**EXERCISE PROMPT:** Pictures don't belong in the copy; print all the records exactly.

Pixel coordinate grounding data
---*---

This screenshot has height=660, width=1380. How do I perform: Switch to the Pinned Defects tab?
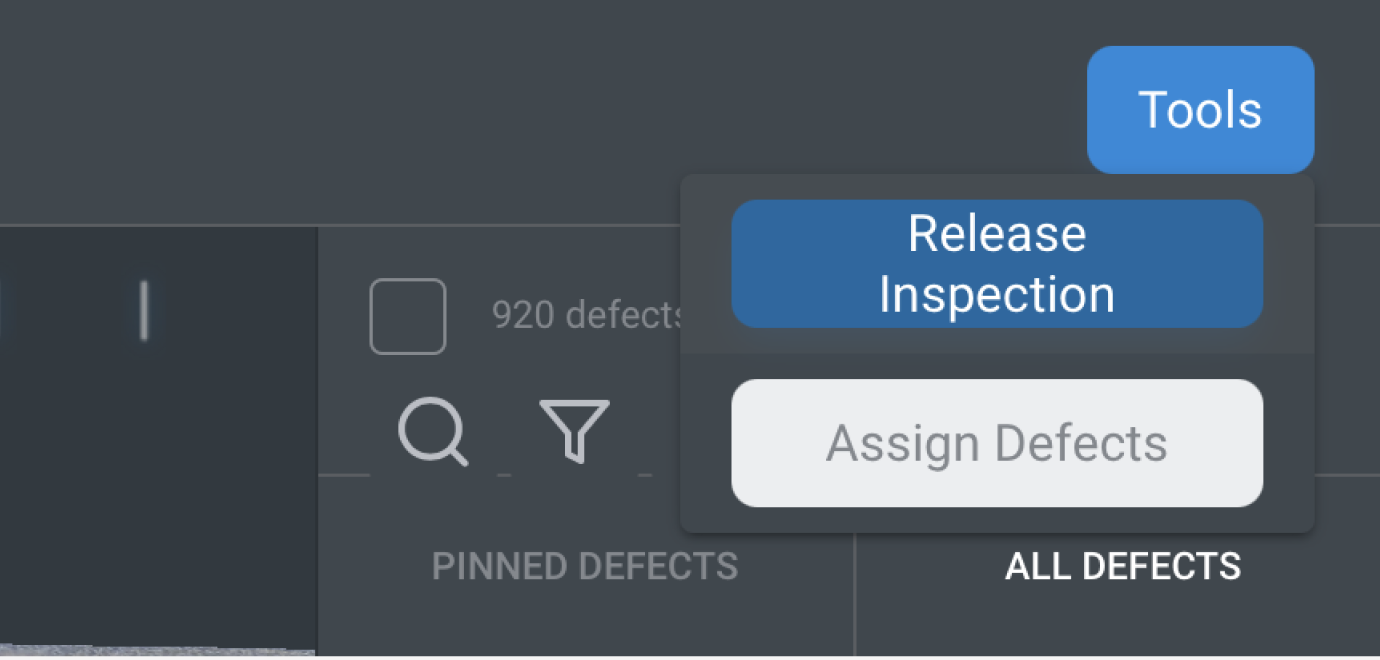click(585, 567)
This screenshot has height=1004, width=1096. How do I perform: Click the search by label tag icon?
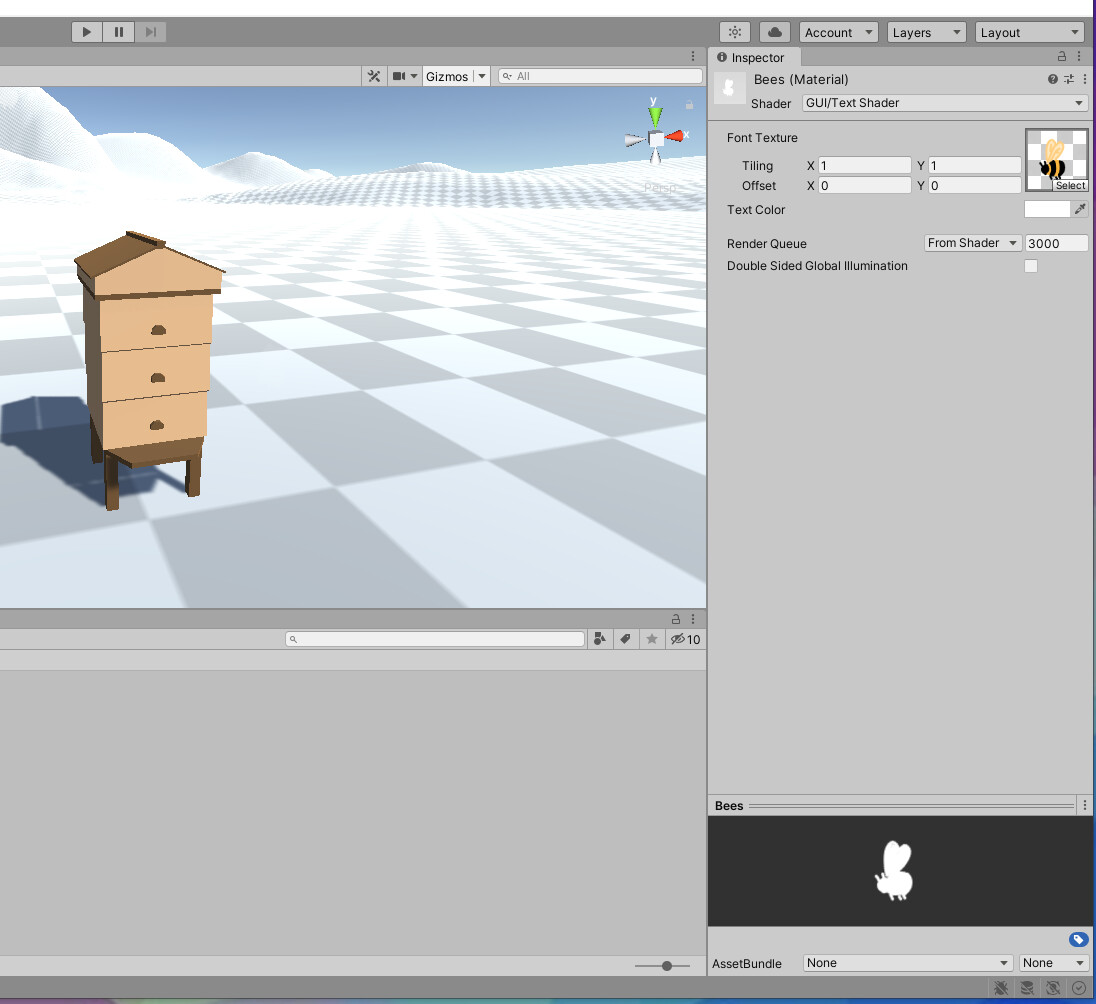(625, 638)
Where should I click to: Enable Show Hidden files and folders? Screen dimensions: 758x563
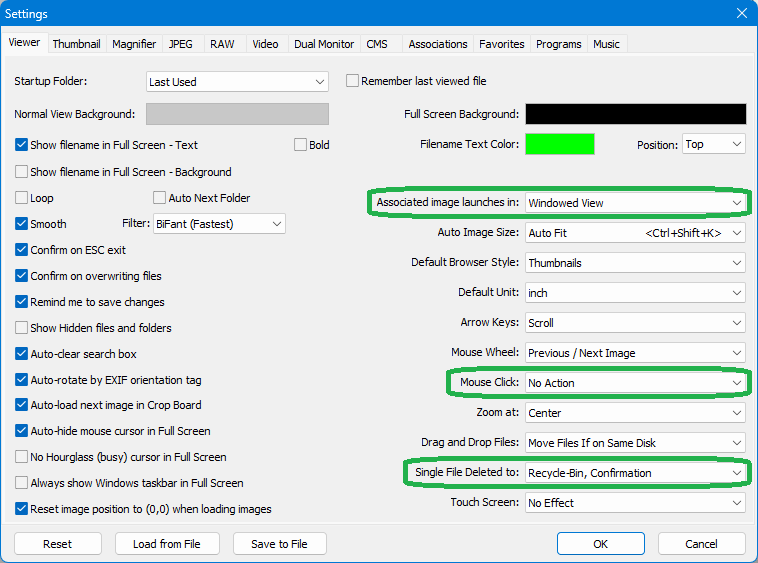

---*---

**RESPONSE BOX:**
This screenshot has height=660, width=1380. How do I perform: Switch to the Pinned Defects tab?
click(585, 567)
This screenshot has height=1004, width=1096. How do I perform: Click the search by label tag icon?
(625, 638)
Where should I click to: Enable Show Hidden files and folders? Screen dimensions: 758x563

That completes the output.